SECONDS (magazine): How much was Frank involved in the concepts for the covers?

SCHENKEL: It varied a great deal from the process of actually just illustrating his concept... For instance, "One Size Fits All" was basically an illustration based on a story, with some input from Frank as to what he wanted to see in it. Then there's interplay, too, where I would have ideas beyond that preliminary state. On "One Size Fits All", the back is pretty much my concept.

SECONDS (magazine): Was he much of an art fan?

SCHENKEL: Yes and no. I don't think he was really studied in art or followed art trends, but he was certainly was aware of basic art movements. Back to how we worked "One Size Fits All" and "The Grand Wazoo" were obviously based on existing stories, but then a piece like "Uncle Meat" was entirely my design and I showed him what I did and he liked it.
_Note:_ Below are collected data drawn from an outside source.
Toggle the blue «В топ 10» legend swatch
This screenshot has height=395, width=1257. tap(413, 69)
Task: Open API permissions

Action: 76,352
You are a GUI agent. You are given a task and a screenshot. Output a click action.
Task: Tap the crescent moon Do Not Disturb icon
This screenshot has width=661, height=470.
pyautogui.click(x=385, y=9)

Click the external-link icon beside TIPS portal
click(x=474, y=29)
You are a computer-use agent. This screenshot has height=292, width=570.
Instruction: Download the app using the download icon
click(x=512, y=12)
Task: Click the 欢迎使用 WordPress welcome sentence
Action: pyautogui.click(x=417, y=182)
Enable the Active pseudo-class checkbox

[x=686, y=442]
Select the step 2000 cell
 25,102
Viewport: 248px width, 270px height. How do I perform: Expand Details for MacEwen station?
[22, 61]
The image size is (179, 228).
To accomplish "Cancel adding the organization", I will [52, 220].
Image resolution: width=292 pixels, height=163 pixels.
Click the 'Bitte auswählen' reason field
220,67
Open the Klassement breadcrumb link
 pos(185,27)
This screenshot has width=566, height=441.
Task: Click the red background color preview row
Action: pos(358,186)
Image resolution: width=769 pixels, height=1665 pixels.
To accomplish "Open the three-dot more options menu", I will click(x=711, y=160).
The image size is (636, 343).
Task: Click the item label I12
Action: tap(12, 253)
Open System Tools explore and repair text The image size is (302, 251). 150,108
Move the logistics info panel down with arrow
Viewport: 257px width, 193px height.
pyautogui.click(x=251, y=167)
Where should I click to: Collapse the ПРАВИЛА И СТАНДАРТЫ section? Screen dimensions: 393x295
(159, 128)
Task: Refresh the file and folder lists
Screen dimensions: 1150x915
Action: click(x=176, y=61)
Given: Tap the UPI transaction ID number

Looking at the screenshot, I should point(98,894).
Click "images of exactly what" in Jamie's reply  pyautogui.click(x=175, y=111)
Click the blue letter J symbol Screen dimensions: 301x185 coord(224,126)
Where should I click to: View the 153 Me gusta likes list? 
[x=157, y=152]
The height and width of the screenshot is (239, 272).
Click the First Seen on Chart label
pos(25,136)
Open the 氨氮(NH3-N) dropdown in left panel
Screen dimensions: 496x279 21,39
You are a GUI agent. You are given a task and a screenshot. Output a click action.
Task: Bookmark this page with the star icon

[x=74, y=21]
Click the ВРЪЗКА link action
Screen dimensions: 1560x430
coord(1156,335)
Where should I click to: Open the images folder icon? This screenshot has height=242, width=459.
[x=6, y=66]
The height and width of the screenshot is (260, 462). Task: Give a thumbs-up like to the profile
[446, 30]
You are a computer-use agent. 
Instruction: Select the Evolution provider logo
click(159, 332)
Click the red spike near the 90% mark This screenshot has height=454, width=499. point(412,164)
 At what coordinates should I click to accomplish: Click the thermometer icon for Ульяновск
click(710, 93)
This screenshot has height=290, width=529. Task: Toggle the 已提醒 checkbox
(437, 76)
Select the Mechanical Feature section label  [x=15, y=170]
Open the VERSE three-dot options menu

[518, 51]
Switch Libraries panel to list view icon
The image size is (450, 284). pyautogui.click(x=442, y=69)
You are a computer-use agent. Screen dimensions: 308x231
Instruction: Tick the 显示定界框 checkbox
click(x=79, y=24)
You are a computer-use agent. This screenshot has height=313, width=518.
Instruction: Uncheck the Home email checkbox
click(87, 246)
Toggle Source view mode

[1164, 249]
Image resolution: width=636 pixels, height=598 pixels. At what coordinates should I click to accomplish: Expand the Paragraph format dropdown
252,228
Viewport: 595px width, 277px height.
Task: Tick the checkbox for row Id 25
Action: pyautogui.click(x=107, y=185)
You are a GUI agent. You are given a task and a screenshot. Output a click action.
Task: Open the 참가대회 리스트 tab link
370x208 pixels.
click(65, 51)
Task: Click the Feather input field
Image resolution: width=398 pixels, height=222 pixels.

It ran the gamut from a great deal of control with a pre-existing concept to no idea to start with and me coming up with something and showing it to him.


Back cover art:
Star Map

On the back of the "One Size Fits All" (1975) album is a "star map" which renames stars and constellations according to low humor and in-jokes.

Around the star map is a circle that contains the words JANUARY, FEBRUARY, MARCH, JULY, WEDNESDAY, AUGUST, IRWINDALE, 2:30 IN AFTERNOON, SUNDAY, WALNUT, LA PUENTE, FUNNY CARS, CITY OF INDUSTRY, FRIDAY, and ROUND THINGS ARE BORING.

The lyrics to Billy The Mountain on Just Another Band From L.A. include...
"January, February, March, July . . . Wednesday . . . August . . . Irwindale . . . . . . 2:30 in the afternoon, Sunday, Monday . . . Funny Cars! Walnut! Friday City of Industry . . . "


"Round things are boring" are the last words on the "Lumpy Gravy" (1968) album.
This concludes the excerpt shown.